WHAT IS BEING ASKED: Leave the pictures out, and transcribe the material below exactly from the line with "Image resolution: width=1004" to the line with "Go to previous month in date picker", both lines included.

DATA PROVIDED:
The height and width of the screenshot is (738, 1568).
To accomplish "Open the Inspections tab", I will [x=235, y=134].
...
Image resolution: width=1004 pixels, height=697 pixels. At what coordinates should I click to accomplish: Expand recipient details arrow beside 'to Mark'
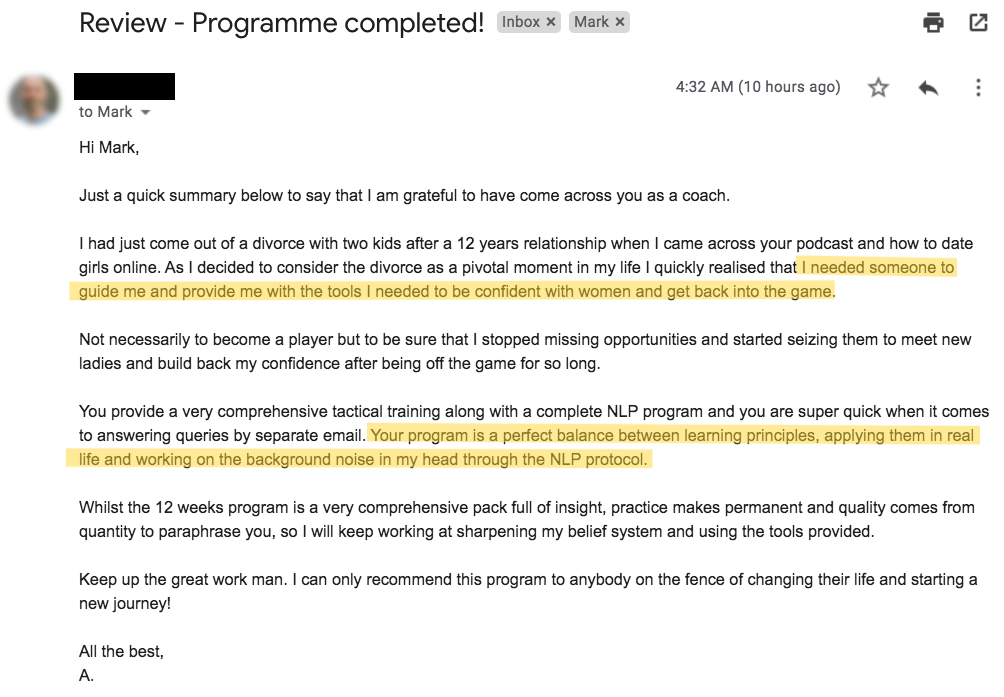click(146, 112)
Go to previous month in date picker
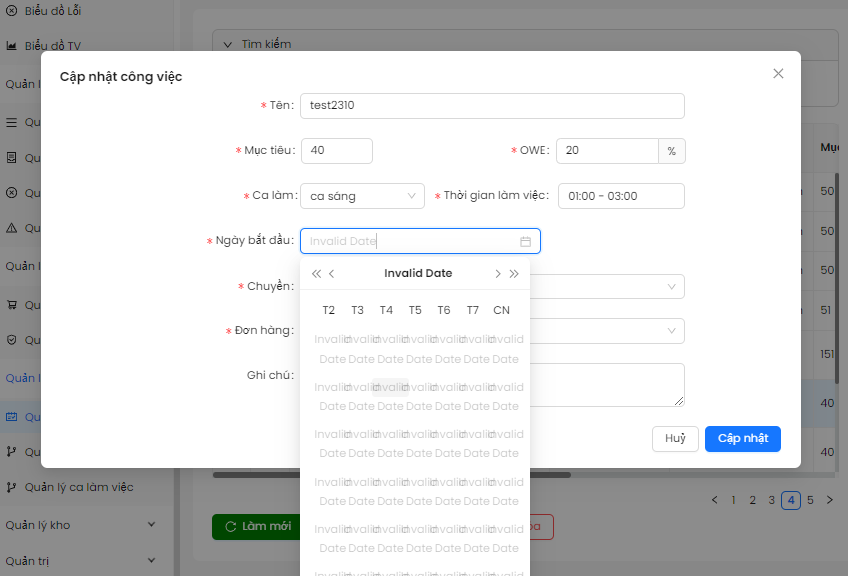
==
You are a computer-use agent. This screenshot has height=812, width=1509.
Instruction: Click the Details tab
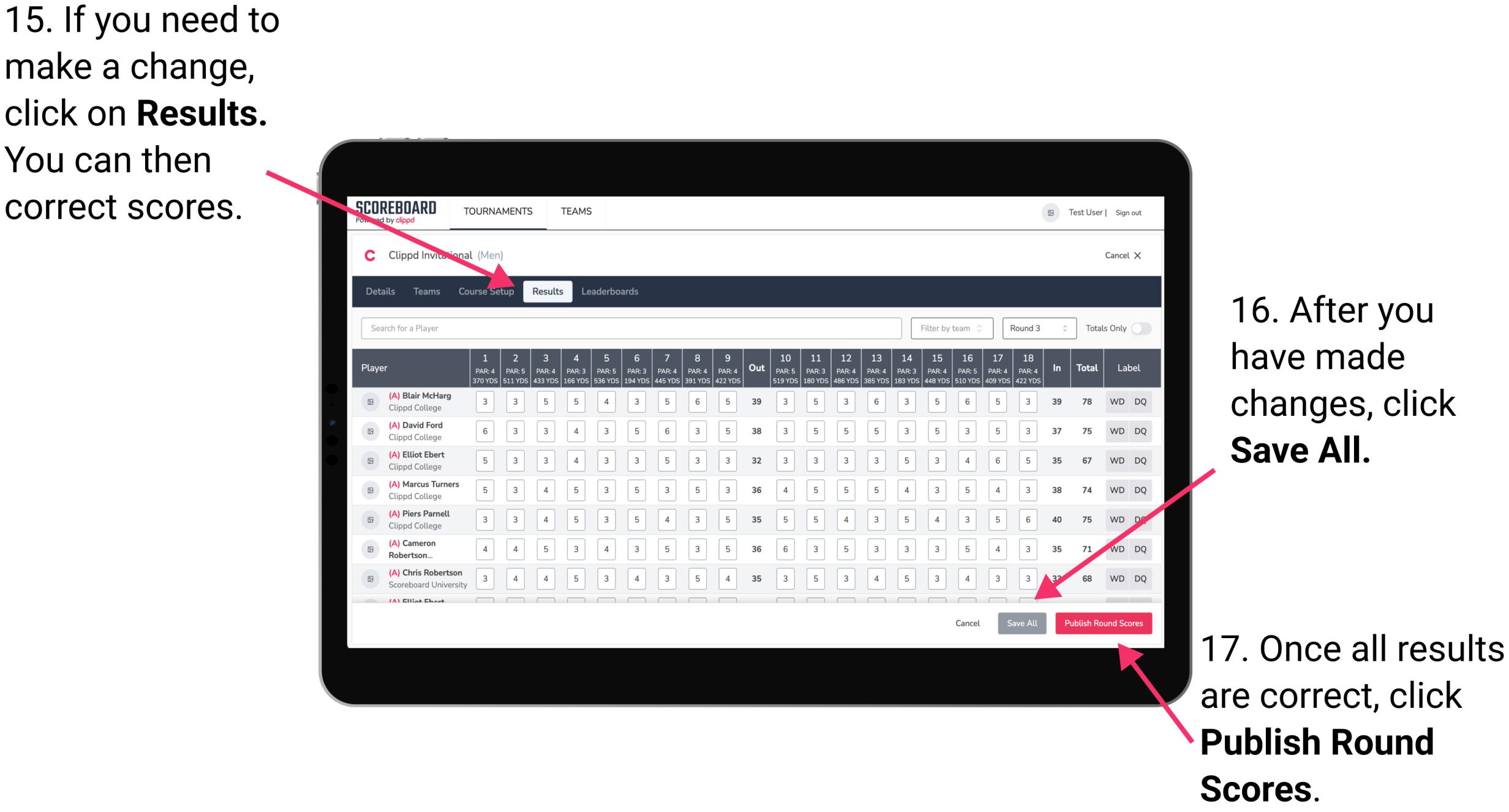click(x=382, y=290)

WRITTEN ANSWER:
Image resolution: width=1004 pixels, height=697 pixels. At what coordinates should I click to accomplish: Expand recipient details arrow beside 'to Mark'
click(146, 112)
Go to previous month in date picker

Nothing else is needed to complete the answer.